### Task instructions
In the entries that follow, the first line to write out is the one containing "Given: Click the", and the last is the one containing "Viewport: 514px width, 542px height.". Reproduce that stretch exactly, with nothing before or after it.

### Excerpted records
* * *

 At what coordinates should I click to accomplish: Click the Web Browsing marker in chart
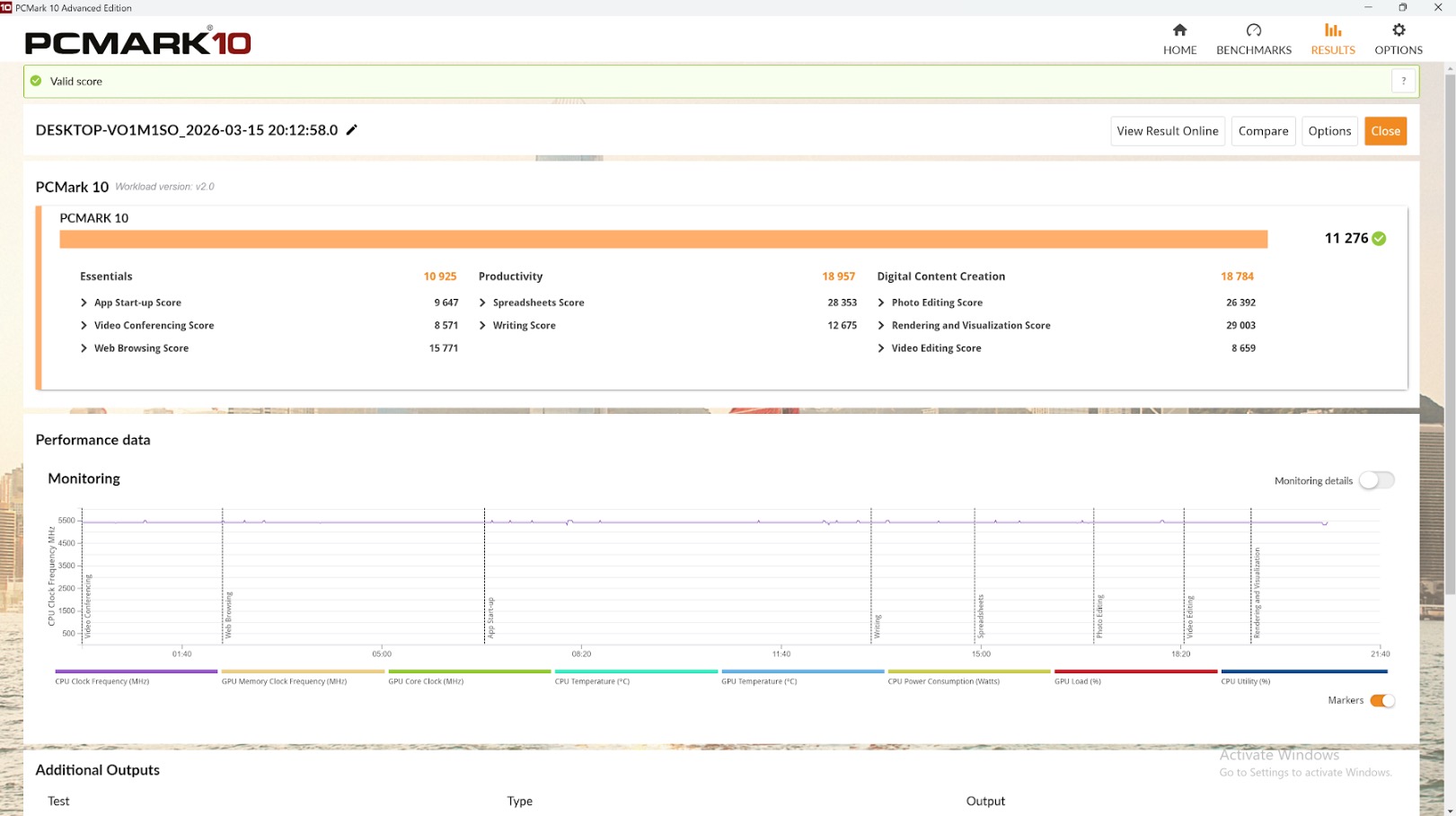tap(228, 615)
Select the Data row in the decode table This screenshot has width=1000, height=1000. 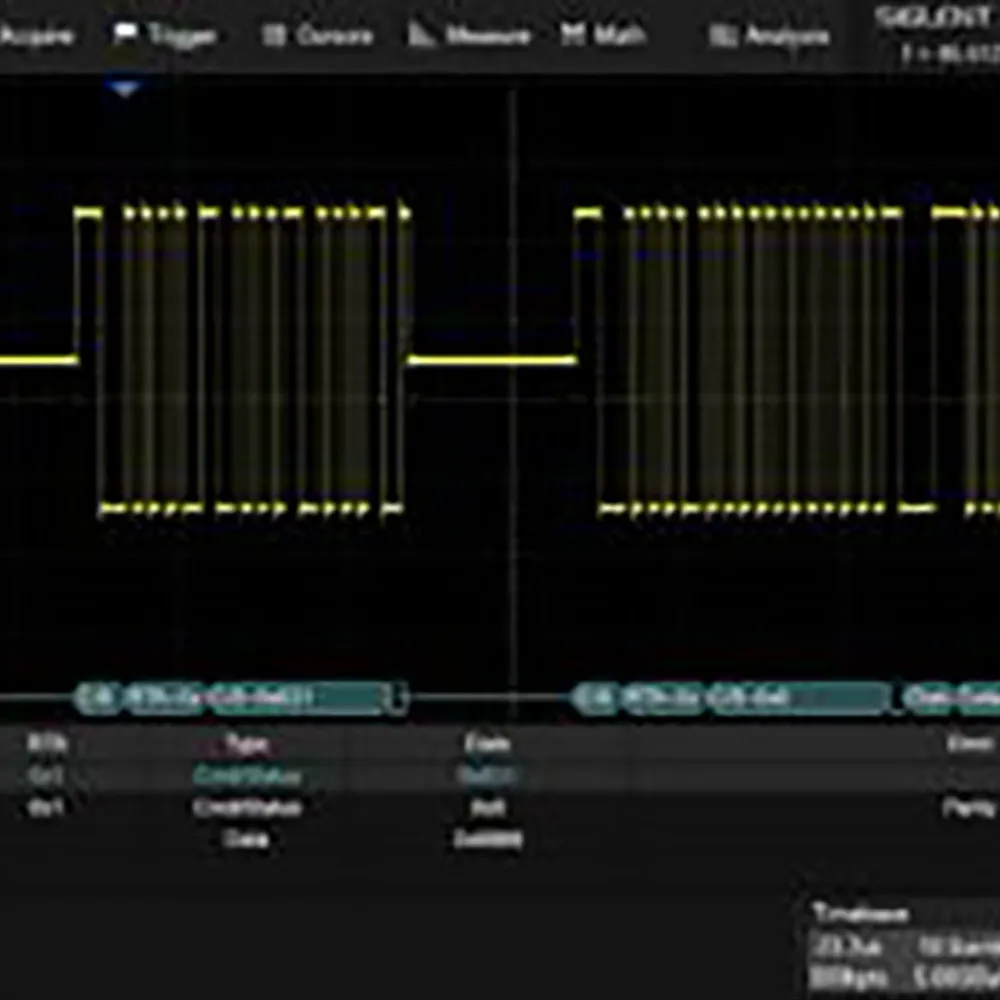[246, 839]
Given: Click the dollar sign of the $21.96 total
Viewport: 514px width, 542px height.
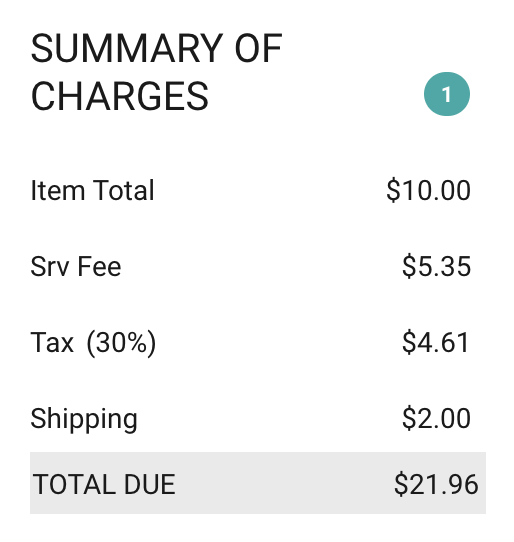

* * *

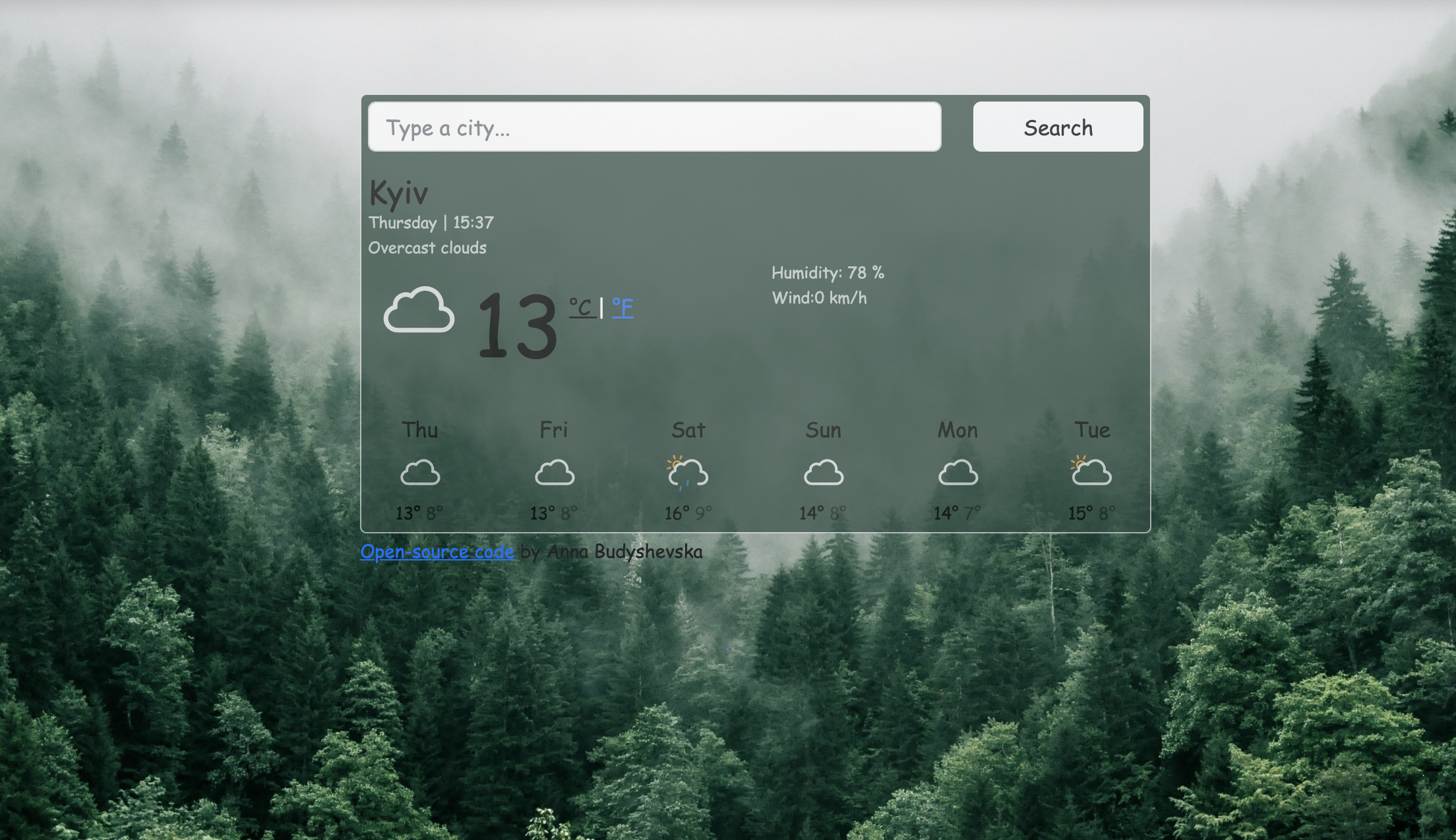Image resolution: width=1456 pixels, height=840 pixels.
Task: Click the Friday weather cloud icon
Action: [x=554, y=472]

* * *

### Written solution
Given: Click the dollar sign of the $21.96 total
Viewport: 514px width, 542px height.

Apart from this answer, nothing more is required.